**Work to complete:**
Leave out the pictures, then output the lines of the records below from the first through the one containing "Viewport: 1199px width, 672px height.".

[Dataset entries]
· · · · · · ·
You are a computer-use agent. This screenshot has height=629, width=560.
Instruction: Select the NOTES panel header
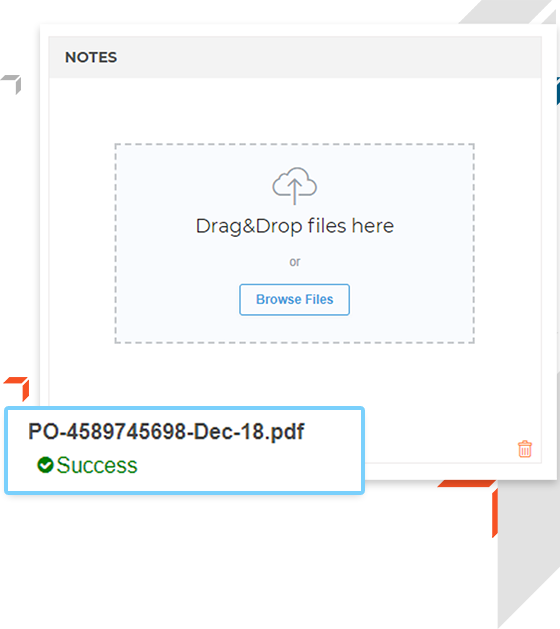coord(91,57)
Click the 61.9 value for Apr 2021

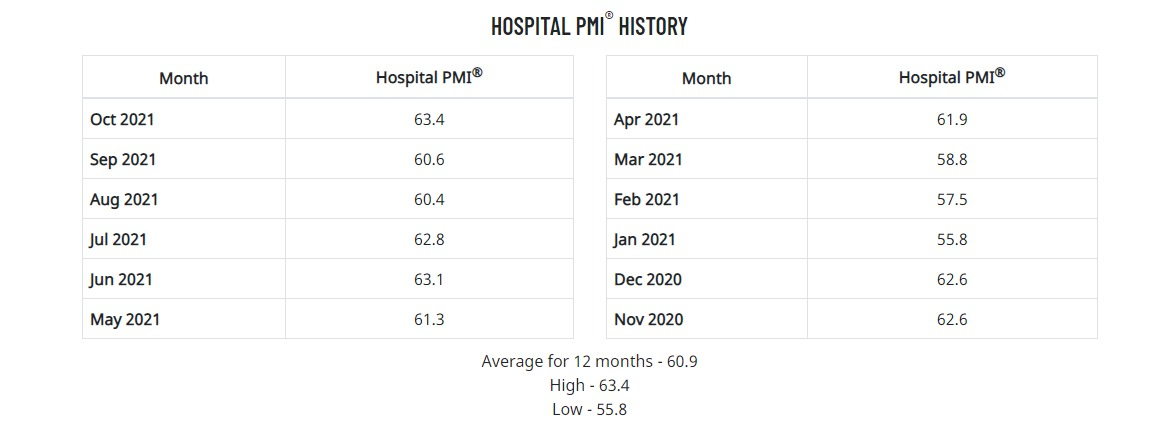click(952, 119)
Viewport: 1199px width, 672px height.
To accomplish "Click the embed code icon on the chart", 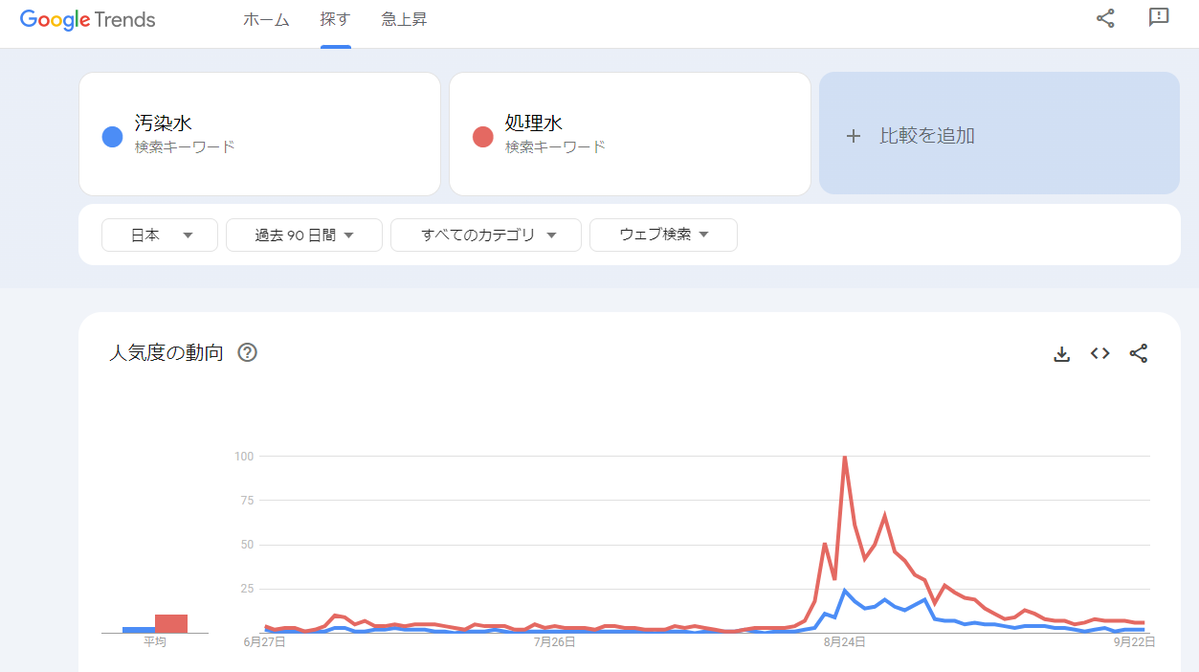I will click(x=1100, y=353).
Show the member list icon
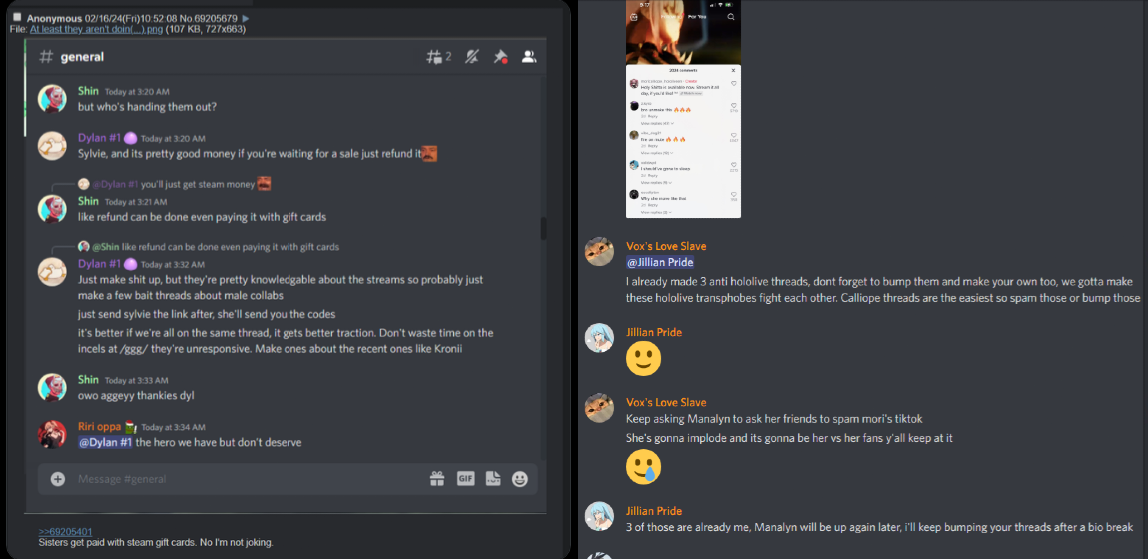The width and height of the screenshot is (1148, 559). pos(529,56)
· · · · · · ·
**Final answer:**
You are a computer-use agent. This screenshot has height=629, width=560.
Instruction: Select the NOTES panel header
coord(91,57)
Click the 61.9 value for Apr 2021

click(952, 119)
Viewport: 1199px width, 672px height.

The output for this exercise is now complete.